_EXERCISE REQUIREMENTS_: Output, word for word, each line from the one with "Add United International" through the end of the listing below, excluding every picture.
○ ○ ○
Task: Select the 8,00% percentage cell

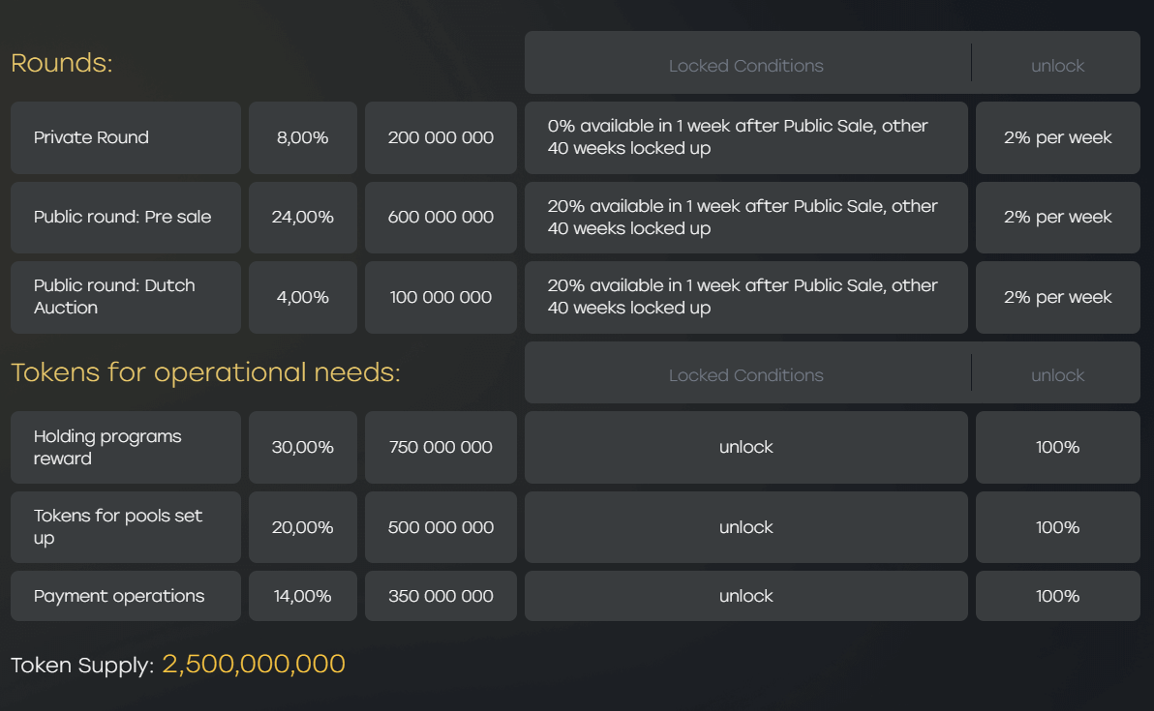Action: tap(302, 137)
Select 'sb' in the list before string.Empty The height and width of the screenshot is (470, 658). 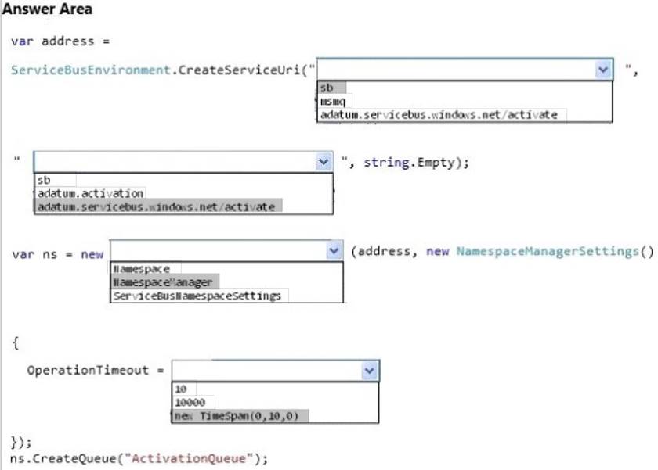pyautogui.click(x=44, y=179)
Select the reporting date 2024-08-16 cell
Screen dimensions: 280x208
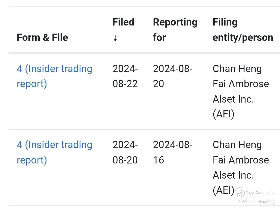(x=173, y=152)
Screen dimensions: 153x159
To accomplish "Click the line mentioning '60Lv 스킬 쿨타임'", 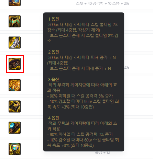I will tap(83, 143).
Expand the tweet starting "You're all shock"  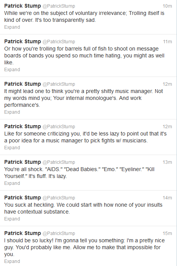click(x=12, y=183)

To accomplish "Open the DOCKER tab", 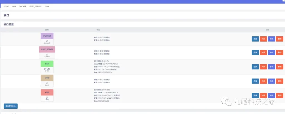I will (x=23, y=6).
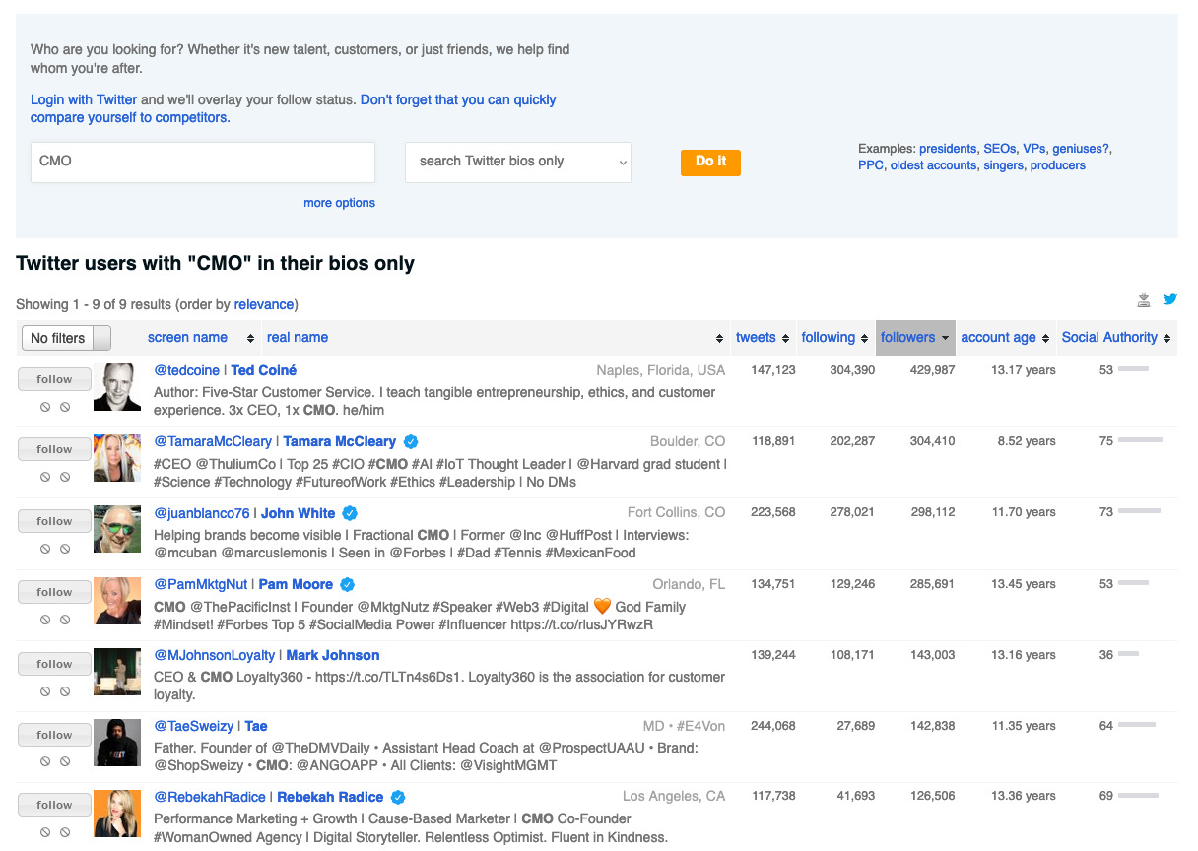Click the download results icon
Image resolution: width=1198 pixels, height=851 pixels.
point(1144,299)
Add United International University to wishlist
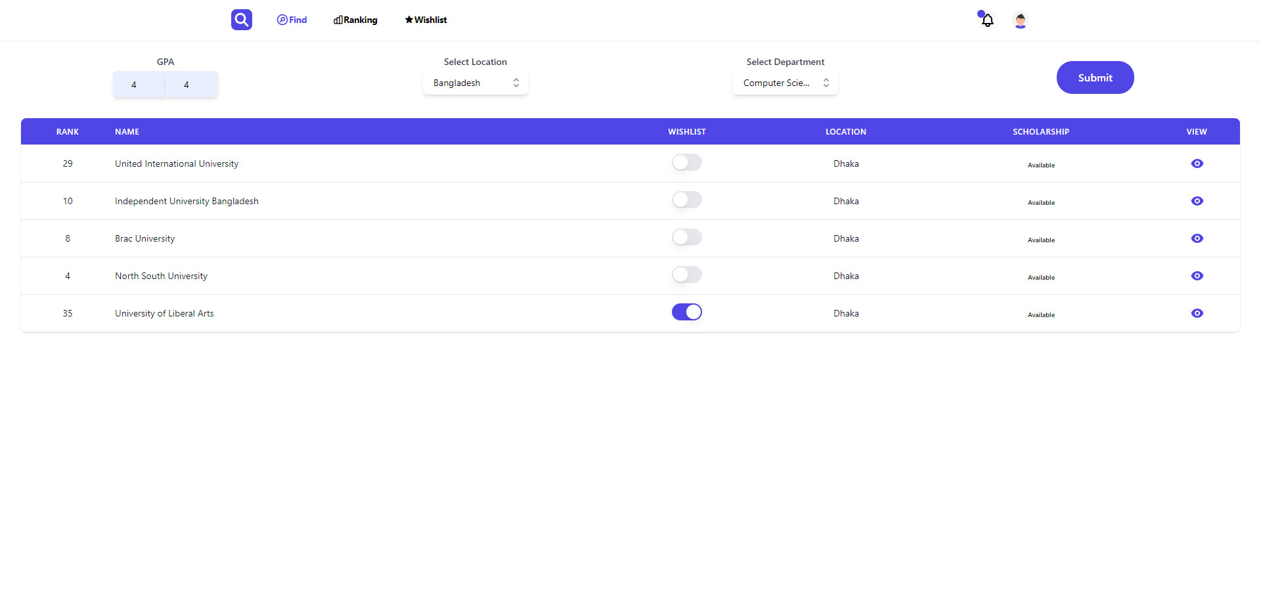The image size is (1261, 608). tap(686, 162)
○ ○ ○
_RESULT FOR THIS EXERCISE_:
Add United International University to wishlist
The image size is (1261, 608). tap(686, 162)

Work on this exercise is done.